Available data Start Marker

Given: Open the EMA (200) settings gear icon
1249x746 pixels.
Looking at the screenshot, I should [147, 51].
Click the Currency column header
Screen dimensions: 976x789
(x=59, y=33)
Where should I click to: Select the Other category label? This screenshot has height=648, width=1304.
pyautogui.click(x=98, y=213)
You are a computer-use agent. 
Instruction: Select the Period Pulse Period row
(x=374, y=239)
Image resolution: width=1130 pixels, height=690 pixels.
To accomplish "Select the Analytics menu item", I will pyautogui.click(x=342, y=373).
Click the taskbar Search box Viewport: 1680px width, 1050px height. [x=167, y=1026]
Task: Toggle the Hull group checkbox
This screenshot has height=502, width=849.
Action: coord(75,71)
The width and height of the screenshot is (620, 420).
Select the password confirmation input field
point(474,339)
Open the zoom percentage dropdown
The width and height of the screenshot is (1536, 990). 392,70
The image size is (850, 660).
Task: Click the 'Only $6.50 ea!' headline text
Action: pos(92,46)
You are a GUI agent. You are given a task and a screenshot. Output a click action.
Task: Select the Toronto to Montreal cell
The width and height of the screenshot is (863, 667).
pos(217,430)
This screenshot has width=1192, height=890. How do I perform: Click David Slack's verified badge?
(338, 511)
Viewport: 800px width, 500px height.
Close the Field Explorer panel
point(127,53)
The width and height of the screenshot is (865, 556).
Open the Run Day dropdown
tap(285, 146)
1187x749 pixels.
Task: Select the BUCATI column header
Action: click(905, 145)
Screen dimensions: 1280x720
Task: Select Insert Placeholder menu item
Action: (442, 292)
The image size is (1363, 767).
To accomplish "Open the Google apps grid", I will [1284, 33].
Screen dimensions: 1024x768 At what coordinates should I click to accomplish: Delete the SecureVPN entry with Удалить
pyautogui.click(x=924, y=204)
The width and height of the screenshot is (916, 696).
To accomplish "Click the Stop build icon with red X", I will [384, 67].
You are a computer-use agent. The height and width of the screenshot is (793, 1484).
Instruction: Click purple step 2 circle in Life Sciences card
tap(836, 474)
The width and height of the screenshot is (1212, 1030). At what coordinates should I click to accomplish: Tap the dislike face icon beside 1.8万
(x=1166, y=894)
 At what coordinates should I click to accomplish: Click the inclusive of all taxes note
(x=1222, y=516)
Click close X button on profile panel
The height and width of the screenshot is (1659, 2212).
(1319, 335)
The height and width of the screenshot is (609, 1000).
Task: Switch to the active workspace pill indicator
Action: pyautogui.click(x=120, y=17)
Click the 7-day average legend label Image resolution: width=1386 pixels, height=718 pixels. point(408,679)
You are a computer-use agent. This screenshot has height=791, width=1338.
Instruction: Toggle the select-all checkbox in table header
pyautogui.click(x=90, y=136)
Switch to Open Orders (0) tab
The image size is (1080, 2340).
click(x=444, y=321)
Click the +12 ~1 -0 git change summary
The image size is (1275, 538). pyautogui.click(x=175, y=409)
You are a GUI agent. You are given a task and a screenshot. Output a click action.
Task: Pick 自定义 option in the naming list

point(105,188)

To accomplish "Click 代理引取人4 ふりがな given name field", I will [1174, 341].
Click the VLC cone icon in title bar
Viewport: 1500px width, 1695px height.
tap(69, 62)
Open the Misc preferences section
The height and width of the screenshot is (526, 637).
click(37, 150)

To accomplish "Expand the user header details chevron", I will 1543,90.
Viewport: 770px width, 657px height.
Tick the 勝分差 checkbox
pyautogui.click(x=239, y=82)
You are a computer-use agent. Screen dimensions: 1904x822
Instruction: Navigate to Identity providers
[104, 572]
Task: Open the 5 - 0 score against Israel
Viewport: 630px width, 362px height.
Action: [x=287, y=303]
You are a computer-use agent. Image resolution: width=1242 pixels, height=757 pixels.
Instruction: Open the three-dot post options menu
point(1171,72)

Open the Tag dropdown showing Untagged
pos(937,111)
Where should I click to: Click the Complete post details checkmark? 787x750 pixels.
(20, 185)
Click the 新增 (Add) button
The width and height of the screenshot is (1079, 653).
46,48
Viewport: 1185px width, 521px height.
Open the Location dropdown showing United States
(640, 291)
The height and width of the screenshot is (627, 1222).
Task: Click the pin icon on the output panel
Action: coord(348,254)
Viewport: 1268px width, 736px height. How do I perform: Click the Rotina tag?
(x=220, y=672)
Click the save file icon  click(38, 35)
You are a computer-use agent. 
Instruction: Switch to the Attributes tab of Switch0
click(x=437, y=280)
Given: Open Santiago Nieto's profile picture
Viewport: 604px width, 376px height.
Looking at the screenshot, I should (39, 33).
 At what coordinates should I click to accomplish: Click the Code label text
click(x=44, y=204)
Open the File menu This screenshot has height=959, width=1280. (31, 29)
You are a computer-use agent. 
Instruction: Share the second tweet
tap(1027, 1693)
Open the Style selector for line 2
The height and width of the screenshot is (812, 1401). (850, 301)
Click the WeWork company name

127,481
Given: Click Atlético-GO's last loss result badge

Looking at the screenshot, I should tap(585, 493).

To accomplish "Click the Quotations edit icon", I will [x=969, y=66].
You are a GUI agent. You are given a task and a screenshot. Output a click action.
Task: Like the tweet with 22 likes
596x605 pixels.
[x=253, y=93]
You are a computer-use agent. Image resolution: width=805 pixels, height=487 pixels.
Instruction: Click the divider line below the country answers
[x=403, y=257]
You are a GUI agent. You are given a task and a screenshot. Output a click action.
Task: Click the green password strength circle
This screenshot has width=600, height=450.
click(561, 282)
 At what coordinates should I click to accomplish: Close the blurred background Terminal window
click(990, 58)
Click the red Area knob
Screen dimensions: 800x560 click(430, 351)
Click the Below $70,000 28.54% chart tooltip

Available data End Marker

Please say how many lines in the records contain the word "resolution", and give only that number.

Your solution ▸
4